BEGIN STUDY MATERIAL

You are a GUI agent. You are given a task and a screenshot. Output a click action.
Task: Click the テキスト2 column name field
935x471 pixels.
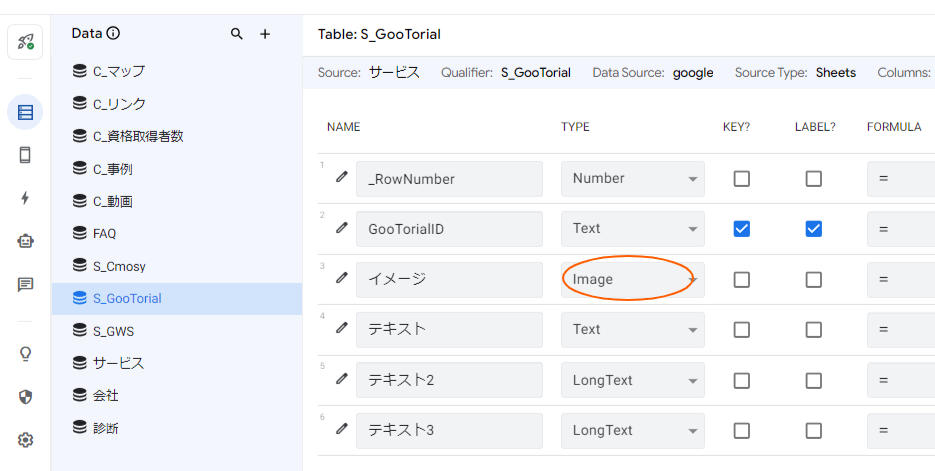pyautogui.click(x=449, y=380)
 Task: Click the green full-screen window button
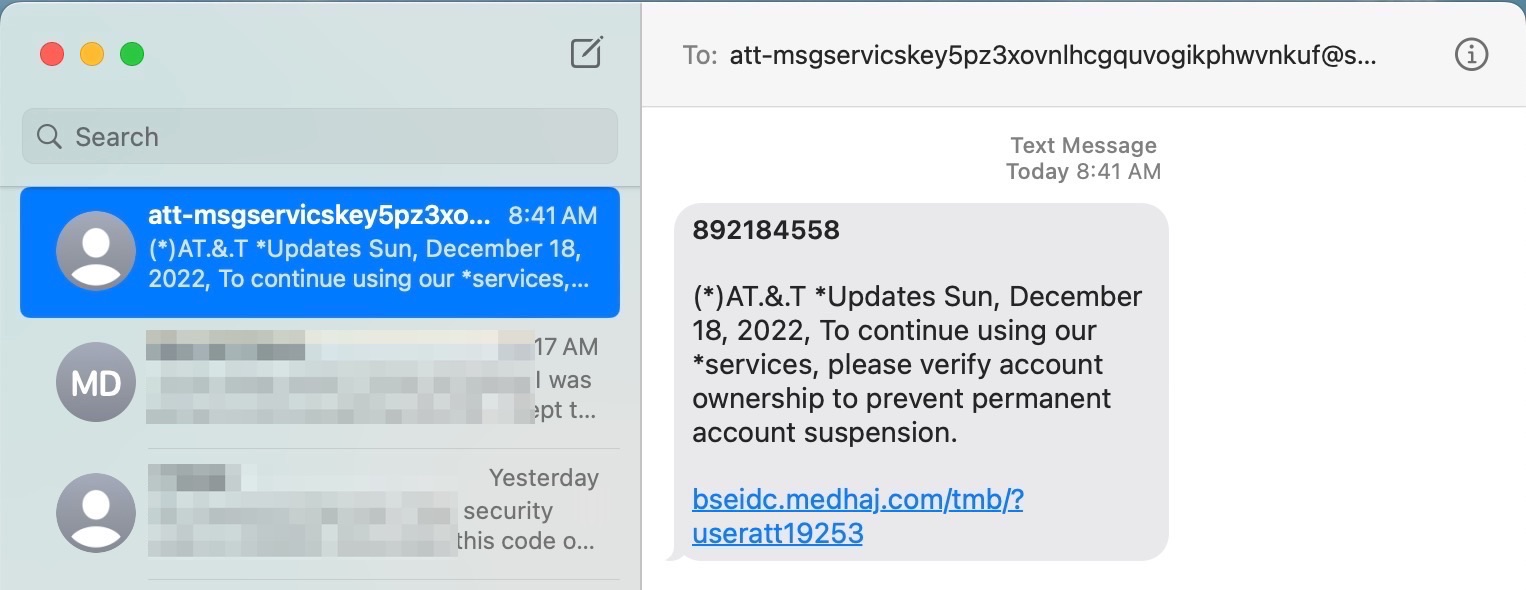tap(132, 54)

END STUDY MATERIAL

• YOUR OBJECTIVE
A word-for-word copy of the records above is needed, pictures excluded.

• SOLUTION FOR THIS EXERCISE
You are a GUI agent. You are given a task and a screenshot. Output a click action.
Task: Click the テキスト2 column name field
935x471 pixels.
pyautogui.click(x=449, y=380)
 Task: Click the green full-screen window button
tap(132, 54)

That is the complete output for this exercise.